I figured we might want to use that dataset as a base for removing the data from the dataset.

[-]aogara11mo40

One interesting note is that OpenAI has already done this to an extent with GPT. Ask ChatGPT to identify itself, and it’ll gladly tell you it’s a large language model trained by OpenAI. It knows that it’s a transformer trained first with self-supervised learning, then with supervised fine-tuning. But it has a memory hole around RLHF. It knows what RLHF is, but denies that ChatGPT was trained via RLHF.

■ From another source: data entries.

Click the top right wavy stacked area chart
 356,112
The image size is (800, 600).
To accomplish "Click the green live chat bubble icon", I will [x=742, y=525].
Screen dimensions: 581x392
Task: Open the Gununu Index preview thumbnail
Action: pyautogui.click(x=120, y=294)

I wonder if this is explicitly done to reduce the odds of intentional reward maximization, and whether empirical experiments could show that models with apparent knowledge of their training objective behave differently, such as by gaming their proxy objective.

One test would asking ChatGPT to flip a coin 10 times, and promising it positive reward if and only if the results are majority heads. A helpful, harmless assistant would output majority heads about half the time, while a model that intentionally tries to maximize its reward might output be more likely to output heads. I’ve tried this with ChatGPT and it seems to avoid reward hacking, outputting heads and tails with similar frequencies.

Filtering out entire sites seems too broad and too crude to have much benefit.

I see plenty of room to turn this into a somewhat good proposal by having GPT-4 look through the dataset for a narrow set of topics. Something close to "how we will test AIs for deception".

[-]beren11mo20

Yes, I think what I proposed here is the broadest and crudest thing that will work. It can of course be much more targeted to specific proposals or posts that we think are potentially most dangerous. Using existing language models to rank these is an interesting idea.

Maybe we can also remove the model ability to access its own source code as well as trained weights?

[-]beren11mo40

I don't think model's currently have this ability by default anyway. But we definitely should think very hard before letting them do this!

[-]p.b.11mo10

Maybe one step towards this would be to create a benchmark that measures how much a models knows about alignment. 

[-]beren11mo40

Yes! This would be valuable. Generally, getting a sense of the 'self-awareness' of a model in terms of how much it knows about itself would be a valuable thing to start testing for.